--- Required action ---
Write out every entry exactly as it stands.

___ Dataset excerpts

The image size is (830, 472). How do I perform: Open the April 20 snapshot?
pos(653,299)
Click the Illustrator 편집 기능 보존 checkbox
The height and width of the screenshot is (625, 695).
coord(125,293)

______

--- Result ---
The image size is (830, 472). How do I perform: Open the April 20 snapshot?
pos(653,299)
Click the Illustrator 편집 기능 보존 checkbox
The height and width of the screenshot is (625, 695).
coord(125,293)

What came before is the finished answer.